Si has tenido la oportunidad de mirar un atardecer en la Playa,
estarás de acuerdo conmigo que es un espectáculo sorprendente. Y, tal vez, te
ha pasado como a mí, que en esos momentos estaba plenamente convencido que
podía mirar ese hermoso paisaje, disfrutando de las sensaciones que me provocaba,
sin cansarme nunca.
Justo en ese momento, voltee a mi espalda, hacia las casas que
se encontraban a orilla de la playa. Me encontré que, a través de una ventana,
podía ver las siluetas de personas sentadas en un sillón viendo cómodamente la
TV. ¡¿Cómo es posible?! No podía creerlo, justo del otro lado de su ventana se
encontraba un paisaje maravilloso y ellos preferían perderse en las imágenes que
la Pantalla les ofrecía.
Dentro de mi pude percibir que allí se encontraba una gran
lección. Yo, en ese momento, era un turista que había salido de la monotonía de
su rutina para mirar embelesado un espectáculo precioso. Pero esas personas
vivían allí. Cada día se repetía ese paisaje a orillas del mar. Si nacieron
allí, literalmente lo habían visto miles de veces. Ya no era algo maravilloso,
ya no les atraía, el milagro se había vuelto común.

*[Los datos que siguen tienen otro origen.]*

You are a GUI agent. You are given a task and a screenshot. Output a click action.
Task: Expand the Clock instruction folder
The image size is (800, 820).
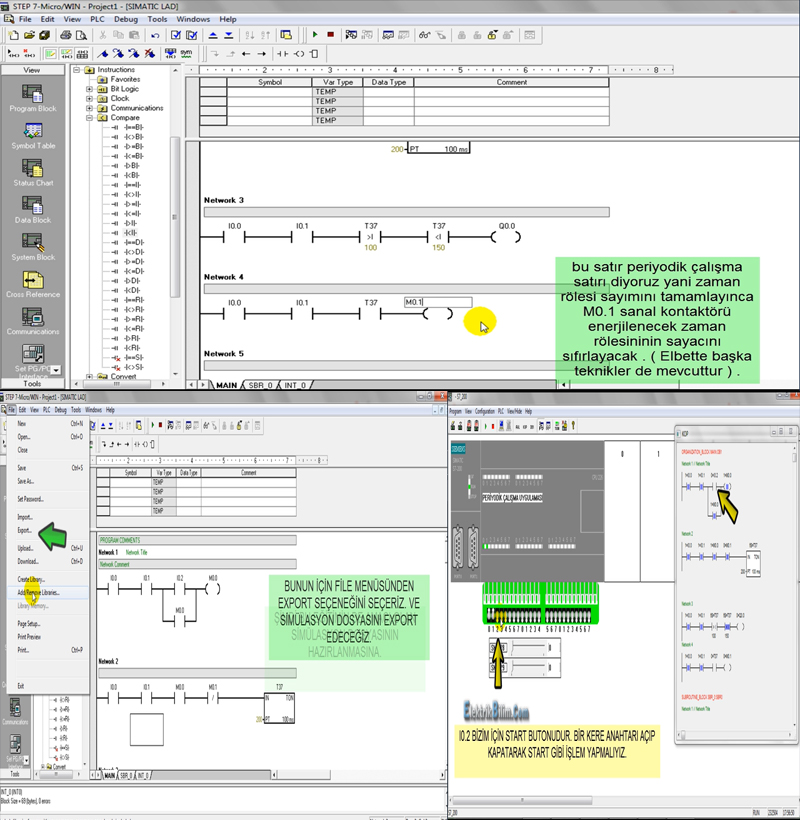coord(89,99)
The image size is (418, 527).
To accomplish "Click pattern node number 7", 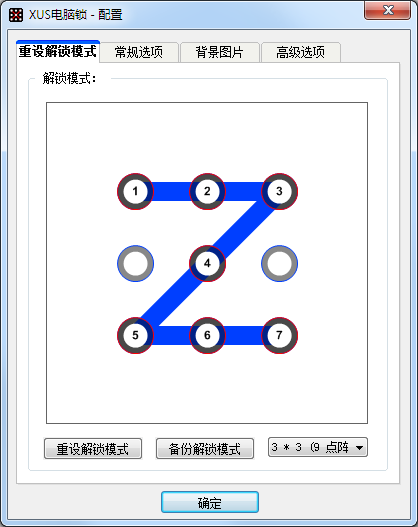I will tap(279, 335).
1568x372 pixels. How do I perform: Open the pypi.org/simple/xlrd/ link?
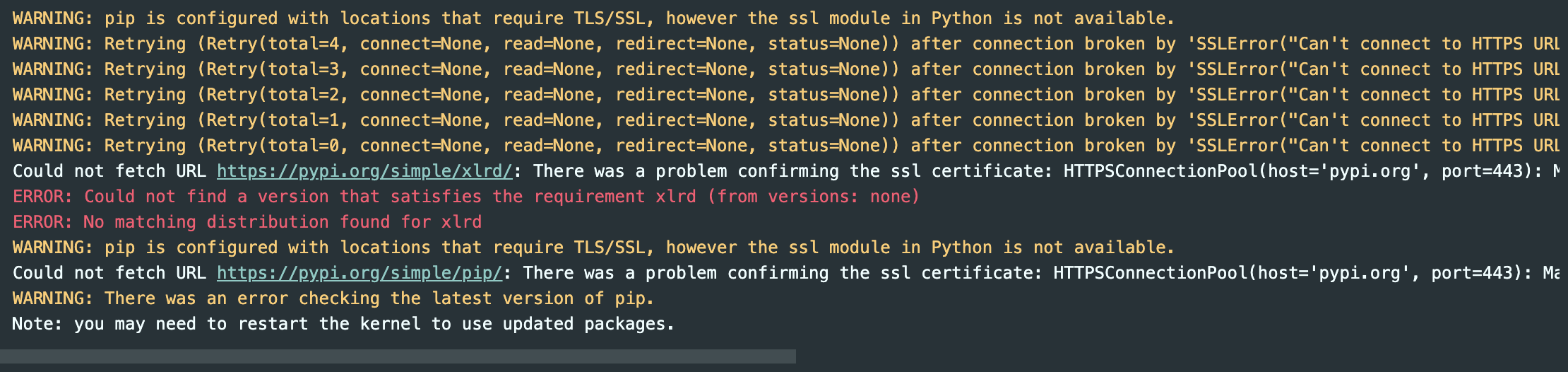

Y lo mismo, querida Iglesia, sucede con nosotros, hemos sido
testigos presenciales del mayor milagro: la salvación de nuestras vidas. Cada
día las misericordias de Dios se renuevan sobre nosotros. Pero, en lugar de
maravillarnos, de vivir expectantes ante la posibilidad de mirar y experimentar
la presencia de Dios cada día… lo miramos como algo normal. Hemos despojado la
majestuosidad del más grande milagro para vestirlo de los harapos de nuestra
rutina diaria.
Es así de qué en lugar de vivir maravillados por la grandeza de
tener un Dios poderoso dispuesto a relacionarse con nosotros, nos encontramos delimitados
por el marco de una religión creada para proporcionarnos la comodidad de
sentarnos en nuestro sillón a contemplar la vida… Y allí radica el problema, la
vida se nos escapa de las manos.
No nos acostumbremos a que el Señor se manifieste en nuestros
cultos. No demos por sentado que saldremos de viaje y volveremos a salvo,
protegidos por nuestro amoroso Señor. No dejemos de valorar la gran bendición
de poder orar en un idioma celestial que nos fue otorgado por el Espíritu
Santo. No te acostumbres a que tu Biblia estará allí en su anaquel esperándote a
que la abras y la estudies. No, no dejemos de maravillarnos del Reino al cual
hemos sido llamados.
Pues nos suele suceder que, al ser usados por el Eterno, al
obtener resultados en los asuntos espirituales los comencemos a dar por
sentado, dejamos de valorarlos.
¿Qué hacer entonces? Comencemos por ser agradecidos.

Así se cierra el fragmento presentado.